◆ Exercise goal: Write out every record below exactly as it stands, leaving the pictures out.

◆ Source data:
# # # # # # #

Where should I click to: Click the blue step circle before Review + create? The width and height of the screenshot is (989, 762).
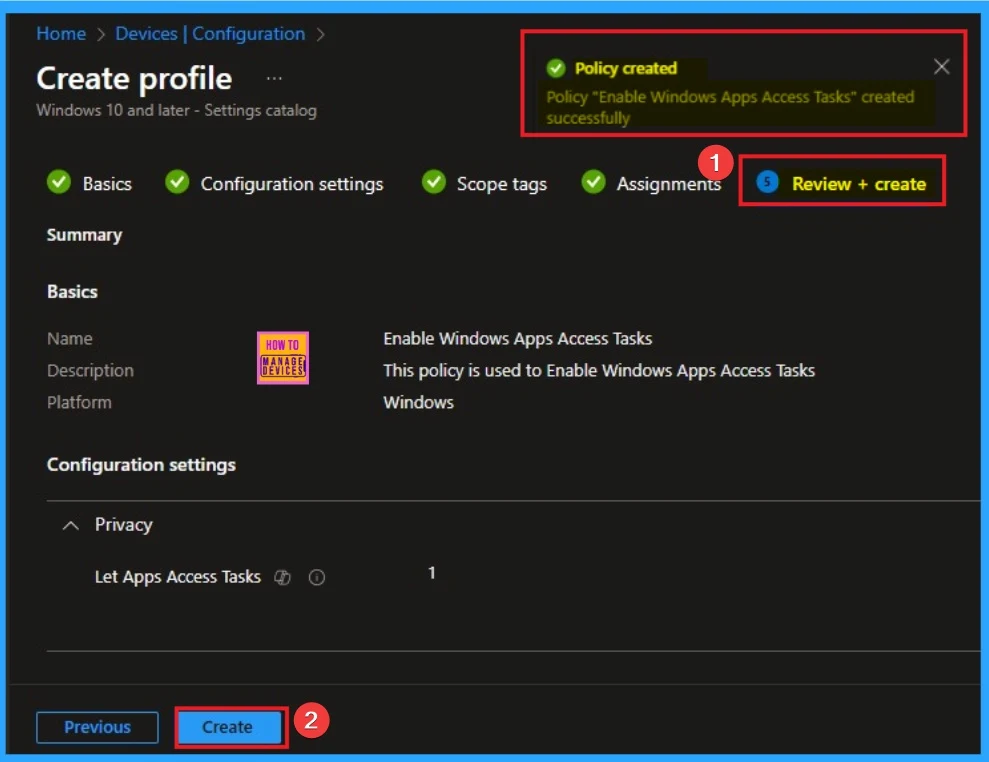coord(767,183)
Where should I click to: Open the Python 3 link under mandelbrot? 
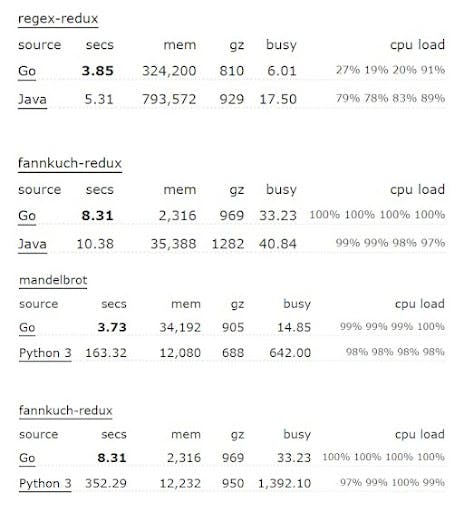[45, 353]
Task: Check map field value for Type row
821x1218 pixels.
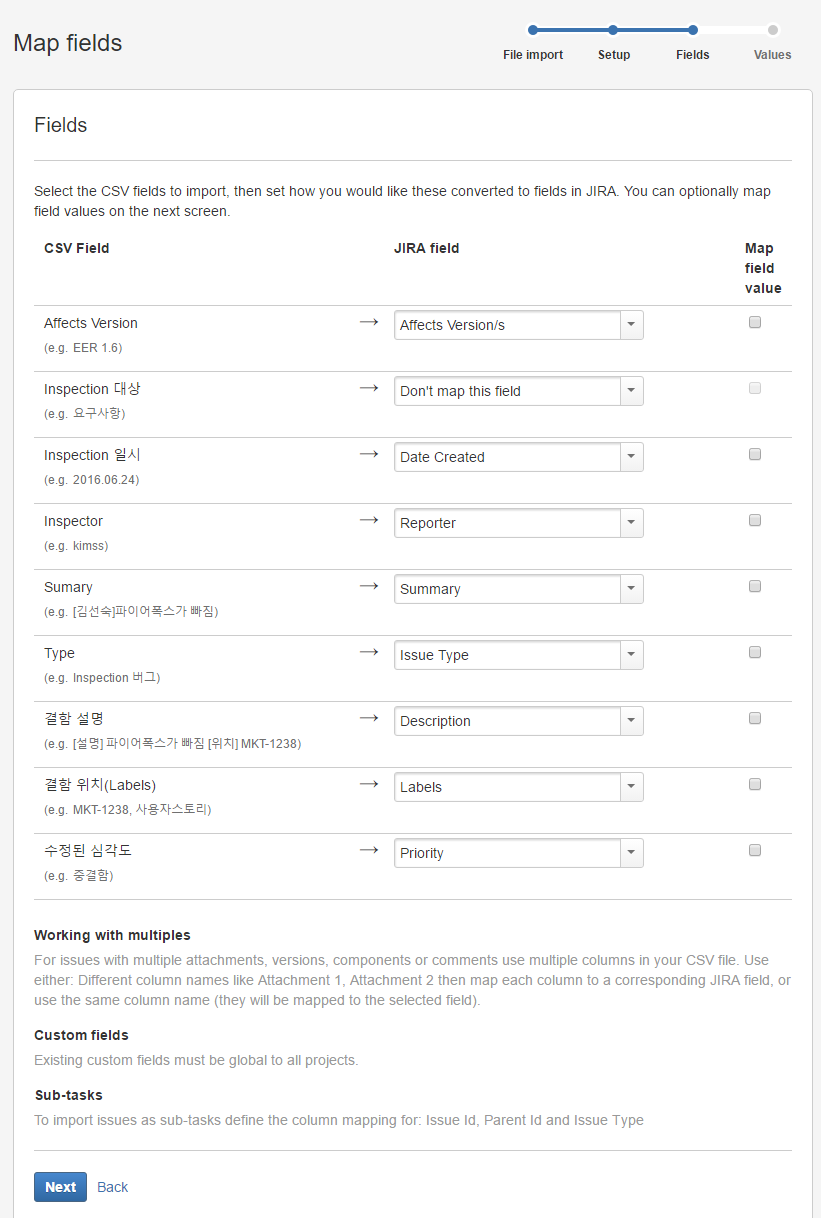Action: (x=755, y=652)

# # # # # # #

◆ Written response:
Where should I click to: Click the blue step circle before Review + create? The width and height of the screenshot is (989, 762).
coord(767,183)
Where should I click to: Open the Python 3 link under mandelbrot? 
[45, 353]
Task: Check map field value for Type row
821x1218 pixels.
Action: (x=755, y=652)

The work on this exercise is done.